François Canard

Une vie entière dans les arbres

 

Certains sont obsédés par l’azur, l’azur. Moi en tant qu’homme et photographe je suis habité par les arbres. Je chemine vers eux, ils marchent en moi, ils tracent leurs traces au fond de mon écorce intime. Ils sont mes sentinelles, mes balises.
Ce compagnonnage ne date pas d’hier. Délaissant un peu ma vie en clair-obscur des salles de concert, je suis revenu dans l’empreinte de la nature. Dès 2001 je suis allé au milieu des pierres, des eaux, des végétaux.

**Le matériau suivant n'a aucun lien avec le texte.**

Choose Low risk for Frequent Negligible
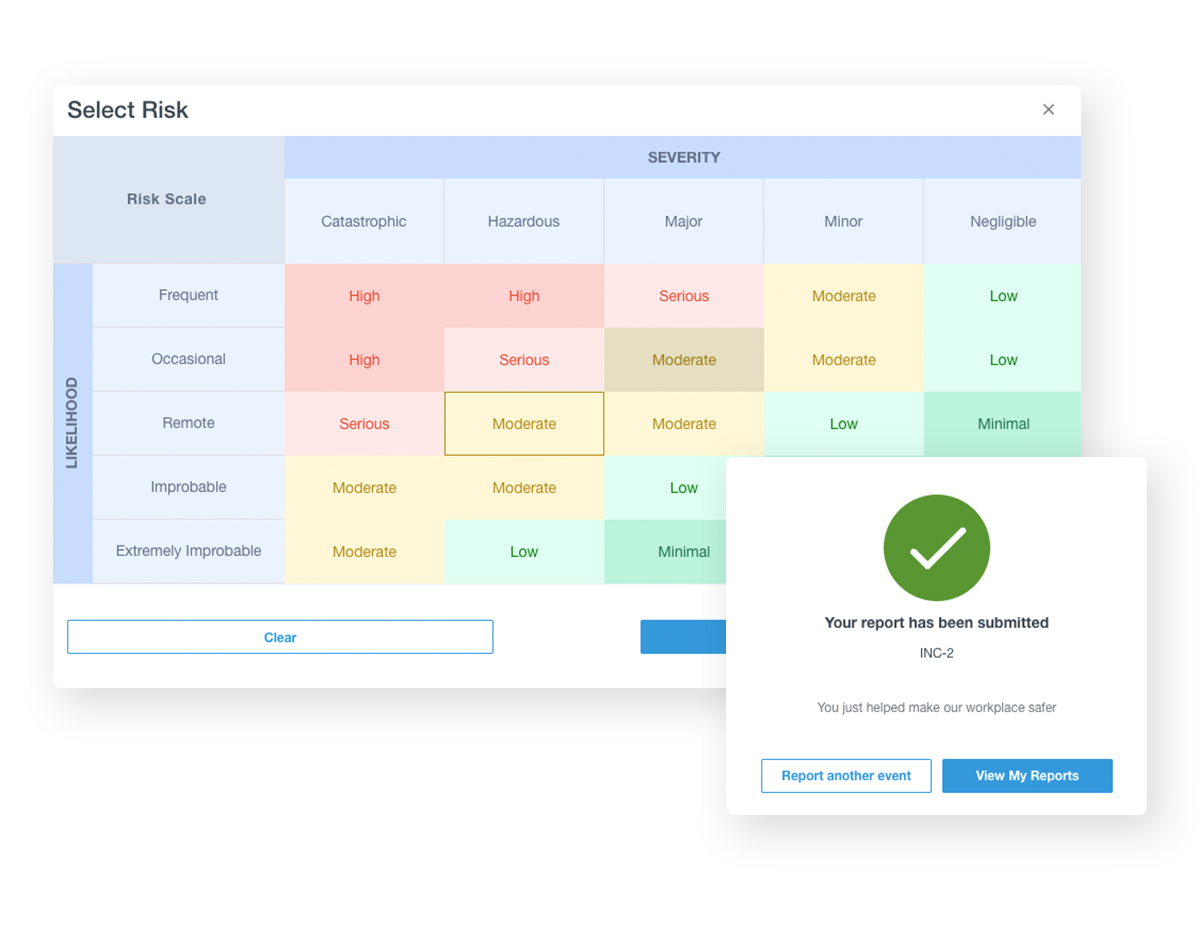Image resolution: width=1200 pixels, height=928 pixels. coord(1003,296)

Les odeurs de mon enfance étaient encore là. Et l’enracinement aux arbres a fait son chemin.
Mon approche de la photographie des arbres ne procède nullement d’un ordre esthétique, ni d’une mode.
Elle est primaire, primordiale, élémentaire.
C’est par les sens que je touche les arbres au travers de mes images.
Le frémissement, le bruit, les odeurs, les pas, sont mes voisinages avec les arbres.

il ne s’agit point de les capter formellement, de les restituer, de les construire. Non il s’agit de pouvoir faire affleurer ce choc intuitif qui me saisit au hasard de mes chemins en passant près de ces êtres murmurants.
Tout était chemin, tout doit rester rencontre au détour des pas des formes et des émanations des arbres.
Une régénération du regard s’opère au travers de leurs silhouettes. Ce n’est pas une approche ésotérique ou anthropomorphique. Les arbres sont là dans leur respiration immémoriale, il faut tenter de rendre leurs buées, leurs souffles par la plastique de la photo. Sans les trahir, sans proposer un substitut photographique.

Mes images sont un chemin, les arbres y marchent à leur rythme. Je vais par les chemins les attendre.
Mes images voudraient être une nouvelle écorce à ces amis.
Elles oscillent entre le silence d’un tronc d’arbre, qui à lui seul soutient l’hiver, et nos neiges intérieures. Les quatre saisons des écorces racontent leurs histoires chuchotées et éperdues. Les arbres ne forment pas la forêt, mais ils forment la voûte des humains, leurs racines projetées sur l’écran des jours.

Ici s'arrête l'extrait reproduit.